MTN has warned shareholders ahead of the release of its interim results that it will be making a sizeable loss in earnings per share.
In a trading statement issued on Thursday, MTN warned shareholders that it expects
to report for HY2016 a basic headline loss per share of between 285 cents and 255 cents and a basic loss per share of between 315 cents and 285 cents.
In the prior year comparable period, MTN reported headline earnings per share of 654 cents and earnings per share of 653 cents.
According to MTN, the big drop in earnings is primarily down to its operations in Nigeria.
“The Nigerian regulatory fine had a material impact on results for the period,” the group said.
“The income statement charge reflects the present value of the balance outstanding at 10 June 2016 of Naira 280 billion (USD1,418 billion, using the exchange rate prevailing at the time), reduced by the reversal of the provision made in December 2015 of Naira 119,6 billion (USD 600 million, using the exchange rate prevailing at the time).”
“In total the net effect of the Nigerian regulatory fine on the current period was a negative impact of 474 cents per share (cps),” it said.
Other factors accounting for the loss are:
- The depreciation of the rand and operating currencies against the USD, earnings were further negatively impacted by foreign exchange losses of 135 cps.
- Losses from tower companies of 136 cps (largely impacted by foreign denominated loans);
- Increased short-term losses from the digital businesses (Africa Internet Holdings and Middle East Internet Holdings) when compared to the previous reporting period.

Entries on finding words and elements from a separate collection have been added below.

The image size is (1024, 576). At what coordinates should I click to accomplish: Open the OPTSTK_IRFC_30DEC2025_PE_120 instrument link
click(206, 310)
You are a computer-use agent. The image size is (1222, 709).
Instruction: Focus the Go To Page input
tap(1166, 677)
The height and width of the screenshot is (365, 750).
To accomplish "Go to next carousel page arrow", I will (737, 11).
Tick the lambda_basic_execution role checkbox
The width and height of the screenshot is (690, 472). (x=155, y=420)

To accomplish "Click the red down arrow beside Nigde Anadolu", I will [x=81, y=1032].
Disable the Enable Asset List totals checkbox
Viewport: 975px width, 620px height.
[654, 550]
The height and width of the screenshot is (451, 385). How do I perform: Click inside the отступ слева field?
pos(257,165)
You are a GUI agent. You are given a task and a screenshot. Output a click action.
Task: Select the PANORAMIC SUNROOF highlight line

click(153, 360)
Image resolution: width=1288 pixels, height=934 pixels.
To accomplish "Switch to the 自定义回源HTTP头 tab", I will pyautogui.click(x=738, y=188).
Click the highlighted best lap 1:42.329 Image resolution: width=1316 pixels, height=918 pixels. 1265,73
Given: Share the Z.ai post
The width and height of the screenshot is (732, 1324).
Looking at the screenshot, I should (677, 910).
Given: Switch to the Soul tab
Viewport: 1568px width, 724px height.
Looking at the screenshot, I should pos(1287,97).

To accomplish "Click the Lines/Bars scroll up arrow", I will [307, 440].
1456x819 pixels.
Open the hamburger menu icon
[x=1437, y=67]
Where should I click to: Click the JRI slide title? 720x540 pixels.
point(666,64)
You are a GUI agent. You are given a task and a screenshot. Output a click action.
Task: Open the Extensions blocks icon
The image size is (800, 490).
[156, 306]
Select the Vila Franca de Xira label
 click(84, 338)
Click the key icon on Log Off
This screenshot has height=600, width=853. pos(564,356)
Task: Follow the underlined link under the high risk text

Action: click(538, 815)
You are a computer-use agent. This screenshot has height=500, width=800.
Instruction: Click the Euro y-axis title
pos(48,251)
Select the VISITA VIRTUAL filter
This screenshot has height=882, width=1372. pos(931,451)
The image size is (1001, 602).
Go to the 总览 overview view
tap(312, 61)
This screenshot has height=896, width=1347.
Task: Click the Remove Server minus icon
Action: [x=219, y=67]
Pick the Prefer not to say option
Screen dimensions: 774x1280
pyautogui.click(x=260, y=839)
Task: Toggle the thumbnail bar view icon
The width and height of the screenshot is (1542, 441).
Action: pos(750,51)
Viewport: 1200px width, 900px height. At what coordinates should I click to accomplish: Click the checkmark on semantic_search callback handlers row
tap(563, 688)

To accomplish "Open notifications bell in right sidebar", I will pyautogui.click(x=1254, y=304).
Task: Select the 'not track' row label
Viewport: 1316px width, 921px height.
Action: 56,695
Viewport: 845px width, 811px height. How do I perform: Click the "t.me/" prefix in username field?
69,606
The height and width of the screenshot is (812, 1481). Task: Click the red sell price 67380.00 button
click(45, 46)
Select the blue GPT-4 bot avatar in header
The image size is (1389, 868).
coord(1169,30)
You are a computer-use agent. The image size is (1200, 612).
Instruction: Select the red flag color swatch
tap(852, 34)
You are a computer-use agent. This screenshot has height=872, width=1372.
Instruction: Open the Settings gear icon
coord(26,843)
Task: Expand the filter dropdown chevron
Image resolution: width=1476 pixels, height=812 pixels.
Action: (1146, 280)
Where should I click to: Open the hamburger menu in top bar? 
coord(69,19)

- Hyperinflation adjustments in respect of MTN Irancell.
- Higher professional services charges were also a drag in the period.
- The underlying operational results for HY2016 were further affected by the under-performance of MTN Nigeria.
- The relatively weaker operational performance of MTN South Africa, which is expected to report a decline in Earnings Before Interest, Tax, Depreciation and Amortisation (EBITDA) margin, impacted by the marked increase in handsets sold during HY2016.
- The basic loss per share was in addition impacted by impairment on property, plant and equipment in South Sudan as well as goodwill impairments in Guinea Conakry and Afrihost Proprietary Limited.
MTN is expected to present its interim results on Friday, 5 August.